The new Disney+ comedy follows the format of the hugely popular How I Met Your Mother
In 2050, Sophie decides to tell her son how she met his father – the frame for a series of flashbacks to the year 2022 relating the adventures of a close-knit group of 30-something friends living in New York. Thus begins How I Met Your Father (released Wednesday, May 11, on Disney+), the sequel to the early 2000s hit series How I Met Your Mother. In this new version, Sophie (Hilary Duff) takes over the role of the hopeless romantic from Ted Mosby (Josh Radnor), who met more than thirty girls while trying to find “the one”. Sophie, whose older version is played by Kim Cattrall (Samantha in Sex and the City), is not to be left behind – she starts the series with over 80 Tinder dates in only one year under her belt.
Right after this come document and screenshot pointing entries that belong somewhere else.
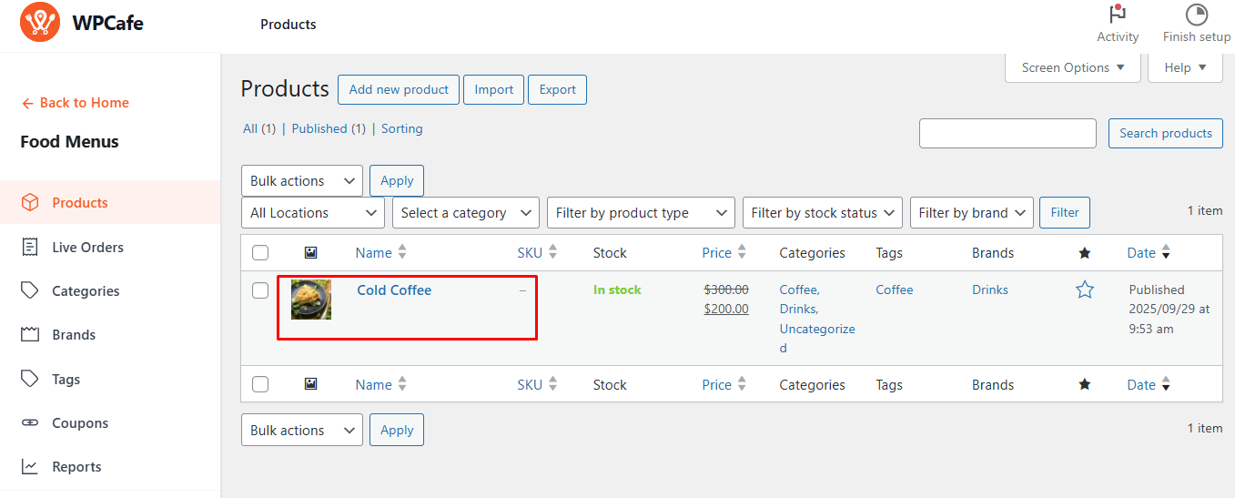Click the product search input field
This screenshot has height=498, width=1235.
pos(1007,133)
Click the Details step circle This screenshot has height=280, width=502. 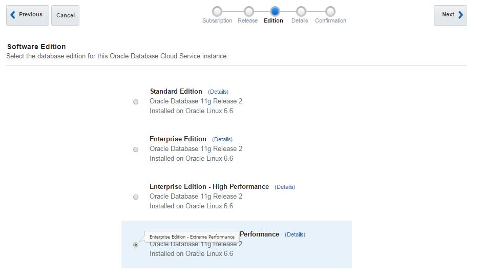[x=301, y=11]
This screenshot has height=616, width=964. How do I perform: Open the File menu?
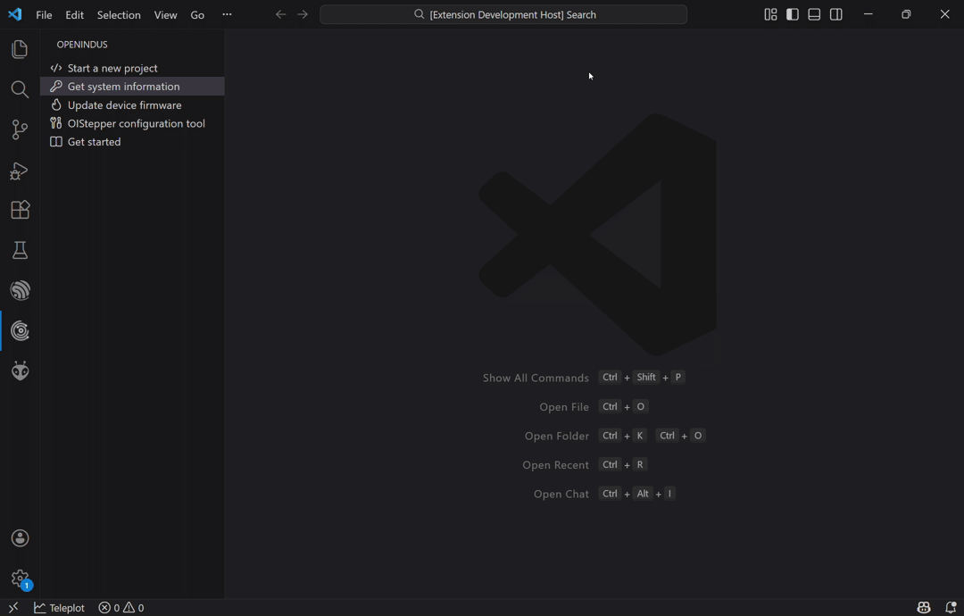click(44, 15)
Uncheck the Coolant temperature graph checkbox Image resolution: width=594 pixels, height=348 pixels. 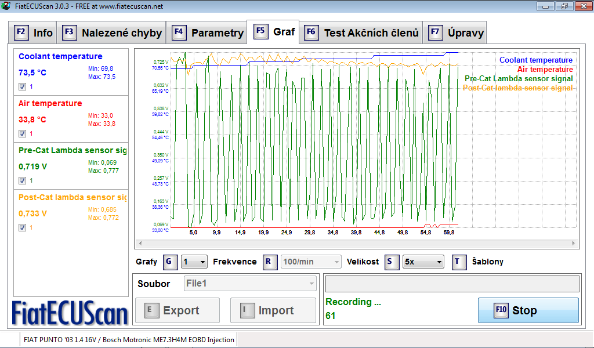click(23, 86)
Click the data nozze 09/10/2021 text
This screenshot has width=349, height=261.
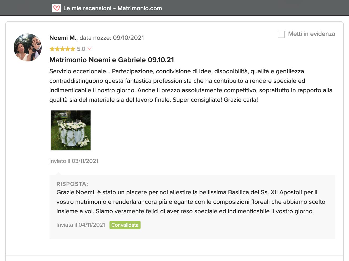(112, 38)
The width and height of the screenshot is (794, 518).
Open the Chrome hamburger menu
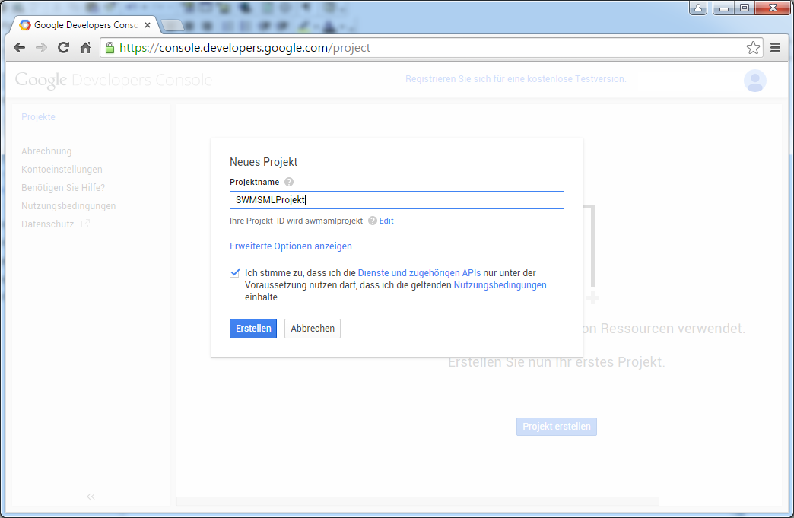pos(776,48)
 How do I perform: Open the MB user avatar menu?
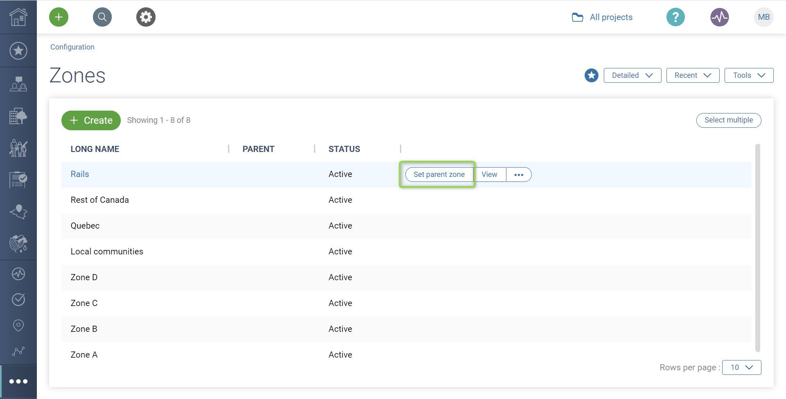[763, 17]
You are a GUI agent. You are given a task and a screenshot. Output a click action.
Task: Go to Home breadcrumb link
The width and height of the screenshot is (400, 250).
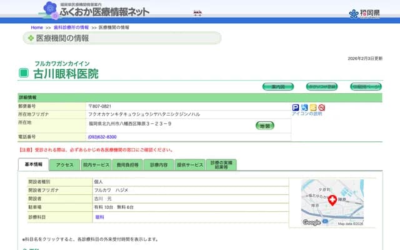(37, 28)
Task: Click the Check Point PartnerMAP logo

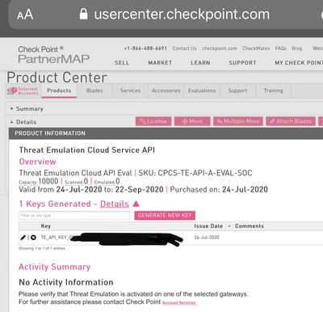Action: (x=53, y=55)
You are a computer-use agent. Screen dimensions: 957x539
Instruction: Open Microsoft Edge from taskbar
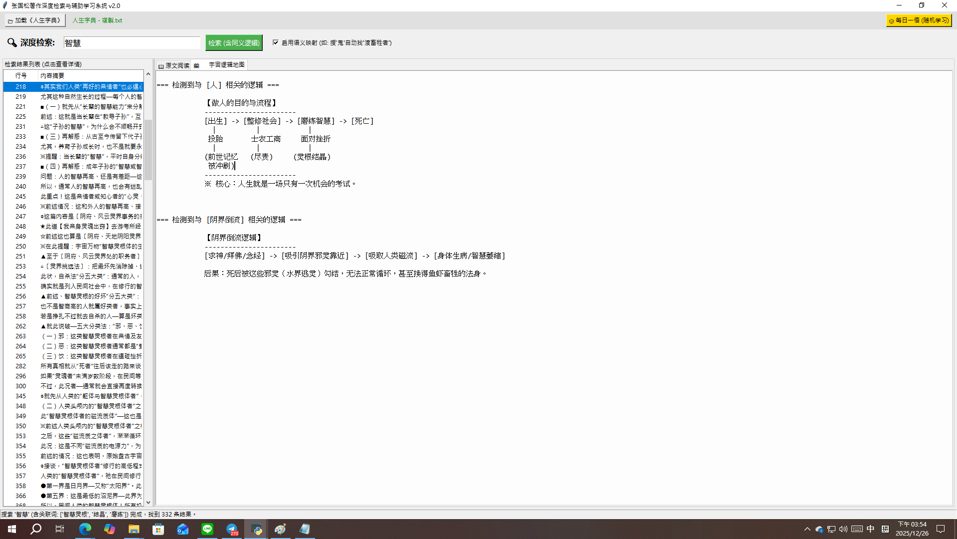point(85,529)
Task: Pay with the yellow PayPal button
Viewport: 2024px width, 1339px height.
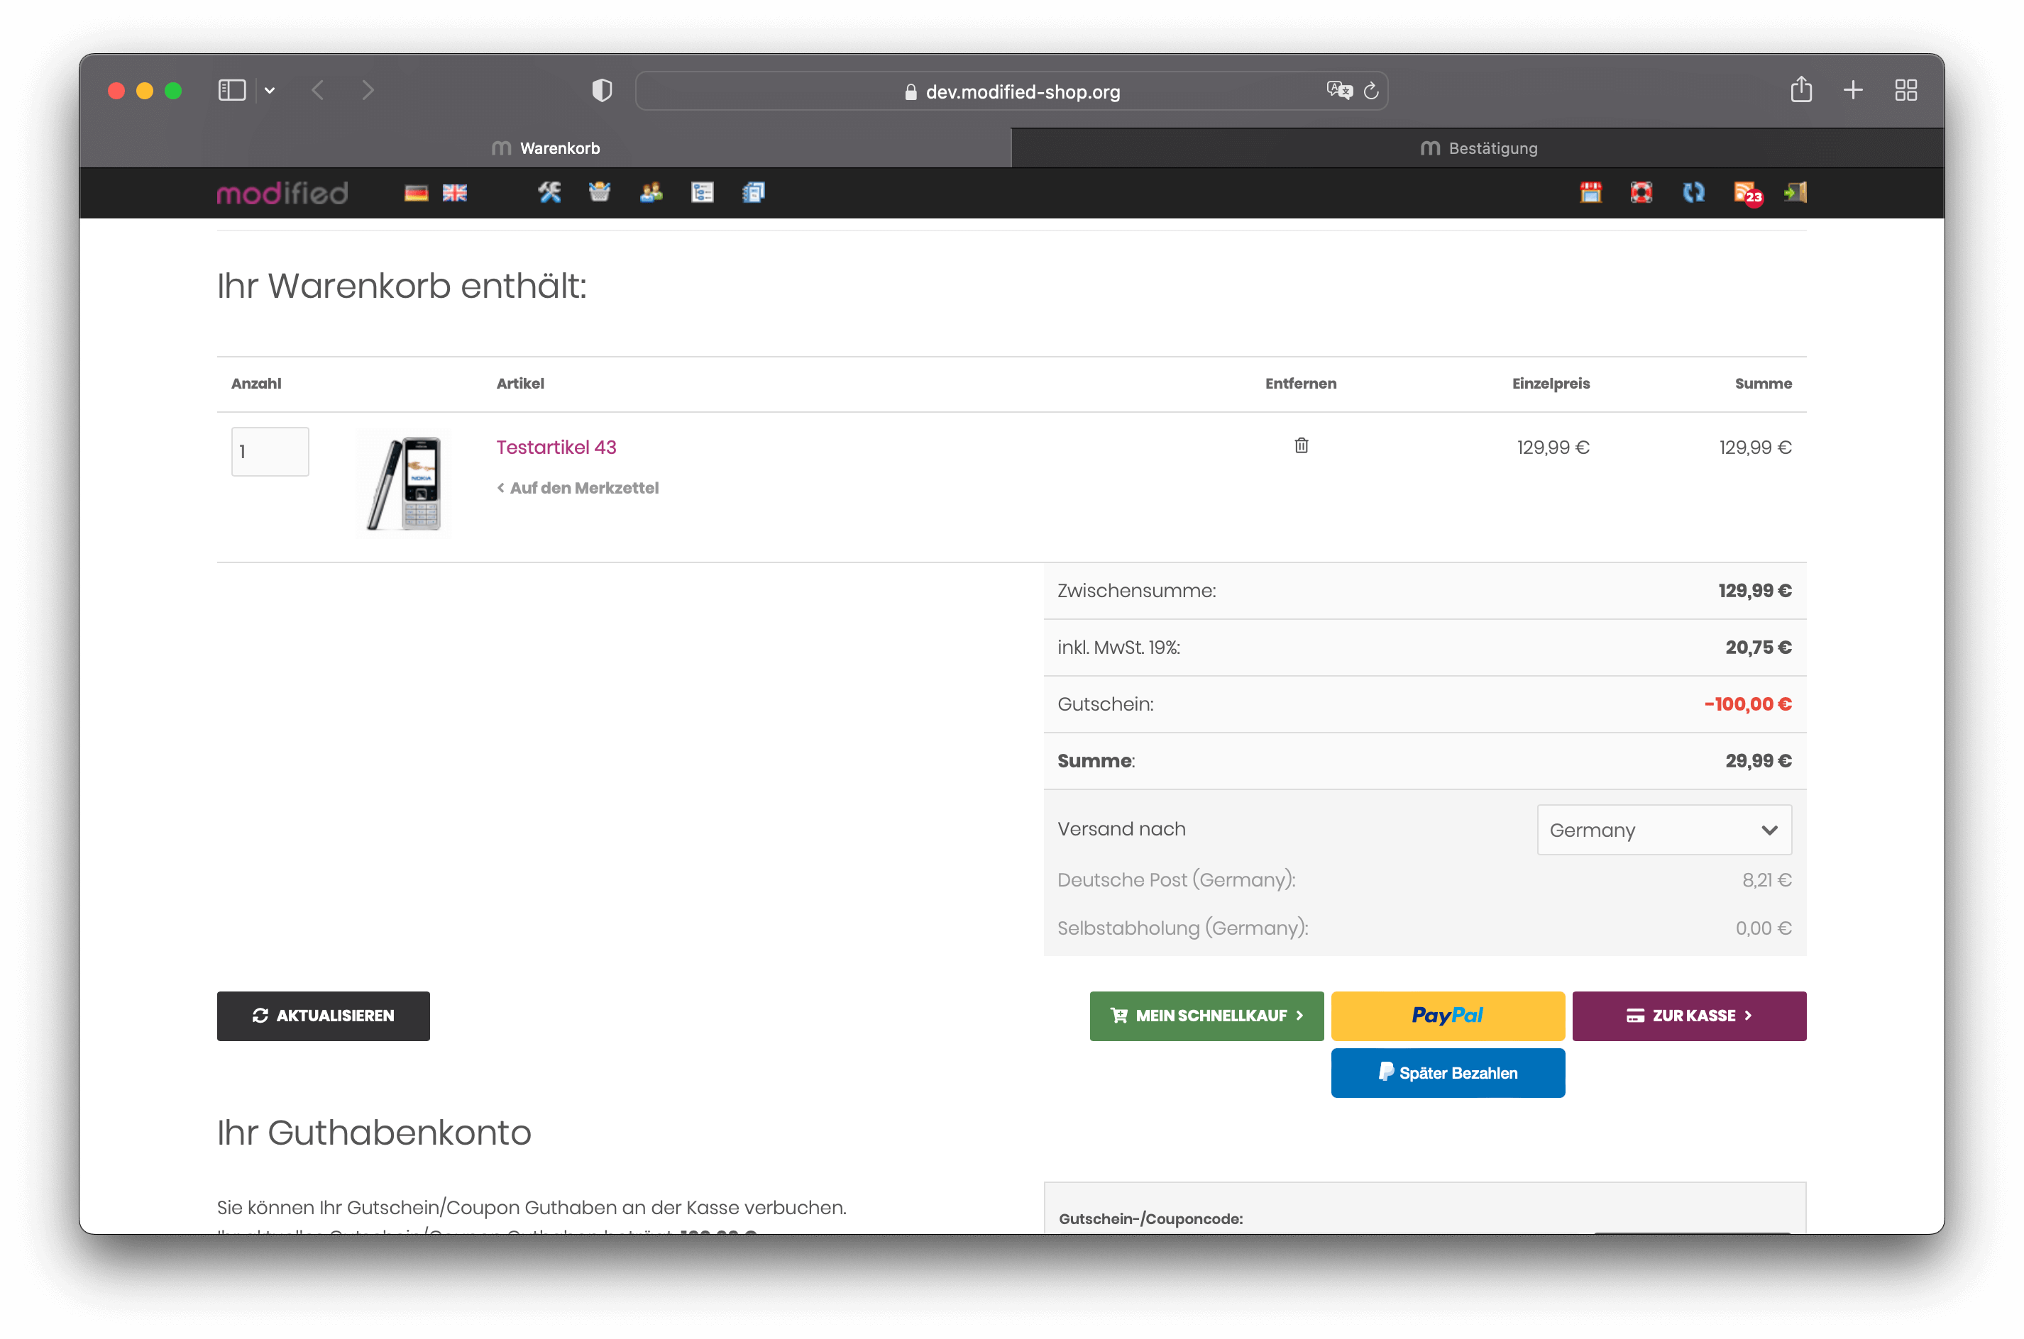Action: pos(1447,1015)
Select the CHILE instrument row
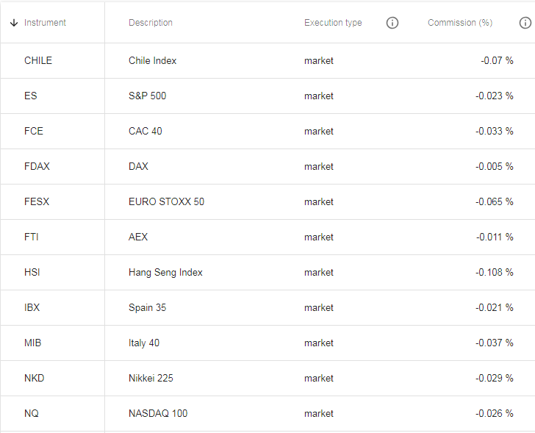The height and width of the screenshot is (433, 535). (268, 61)
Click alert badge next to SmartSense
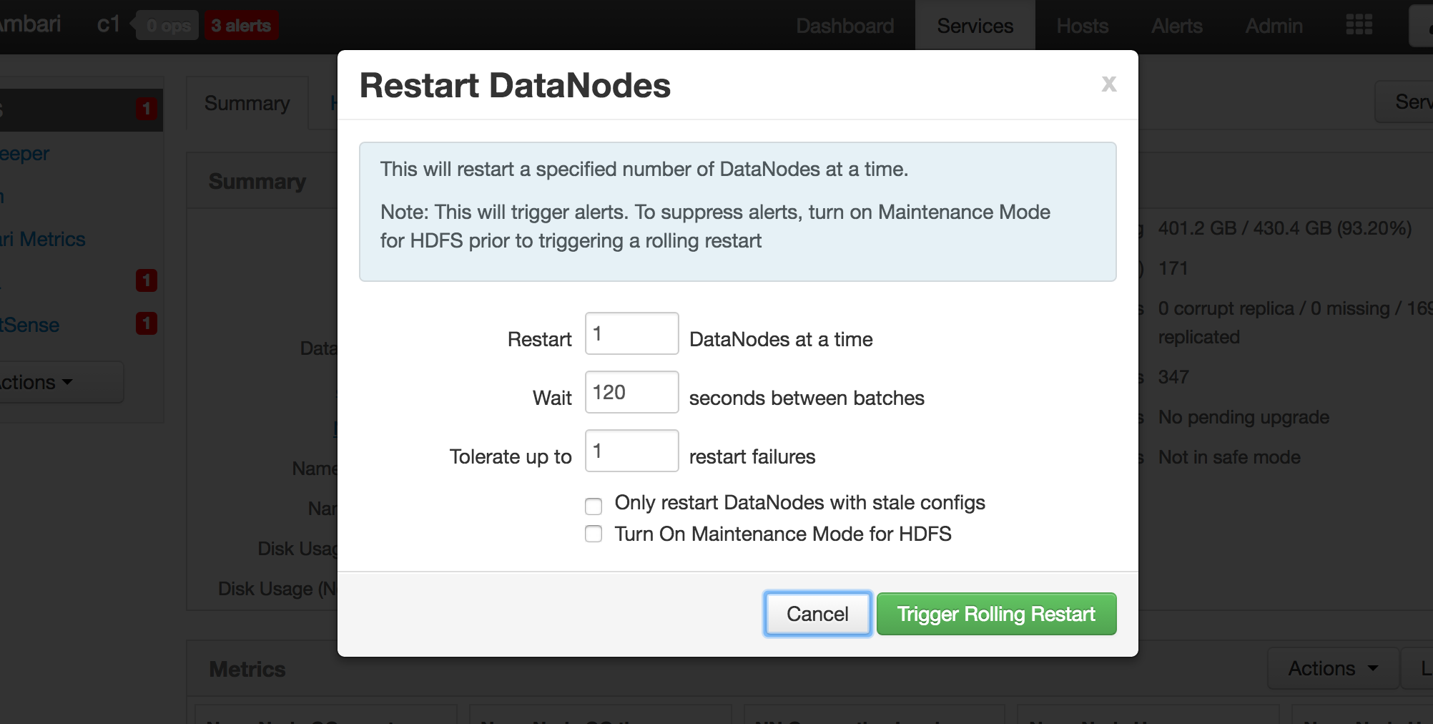Screen dimensions: 1433x724 click(147, 323)
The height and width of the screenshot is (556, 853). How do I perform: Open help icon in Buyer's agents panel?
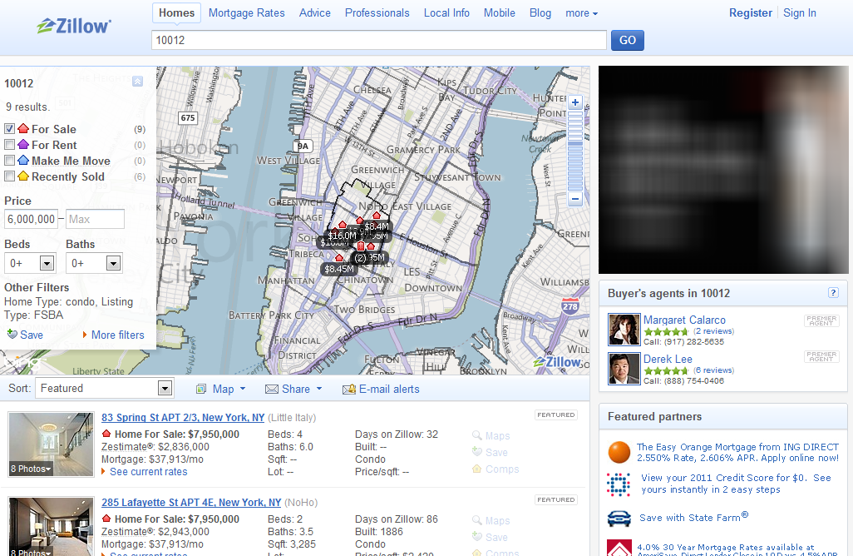point(833,293)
But it’s not just the technology that’s changed over time – Sophie has a much more diverse group of friends than those in the original series. Her roommate and best friend, Valentina (Francia Raisa), is a young Mexican stylist. Then there’s Jesse (Chris Lowell), an Uber driver who also teaches music and lives with Sid (Suraj Sharma, an actor of Indian origin). Sid runs the bar which is the watering hole for the group, which also includes Charlie (Tom Ainsley), an English aristocrat who Valentina is initially in love with, and Ellen (Tien Tran, an actress of Asian descent), Jesse’s adoptive sister, who has just arrived in Manhattan after divorcing her wife.
As in the original series, the search for a lifelong love is theabiding theme in How I Met Your Father and it also shares the familiar ‘friends sitcom’ vibe (even down to the canned laughter). This new group of friends has its charms, but in just the 10 episodes of the debut season it’s hard for them to compete with the charisma of the characters who accompanied viewers through nine whole seasons, such as Barney (Neil Patrick Harris), or Robin (Cobie Smulders), who has a cameo in the spinoff.

Nods to the original gang
For the most nostalgic viewers, creators Isaac Aptaker and Elizabeth Berger (This Is Us; Love, Simon; Love, Victor) have included small tributes to How I Met Your Mother, which was possibly the best successor to Friends. There’s the same iconic theme song, only now sung by a woman; several characters live on the same floor that Ted, Marshall and Lily shared at the start of the earlier series; and like MacLaren’s Pub, the new friends also have a hangout, Pemberton’s, run by Sid. What’s more, Carter Bays and Craig Thomas, creators of the original show, are back for the sequel as executive producers.
For now, there’ll be a 20-episode, second season of How I Met Your Father, giving viewers more time to figure out who Sophie’s great love is and Sophie more time to enamor the viewers. But the question is whether there are new audiences today willing to be seduced by a series already very familiar to those of us who loved its predecessor (if not so much the finale) from over a decade ago.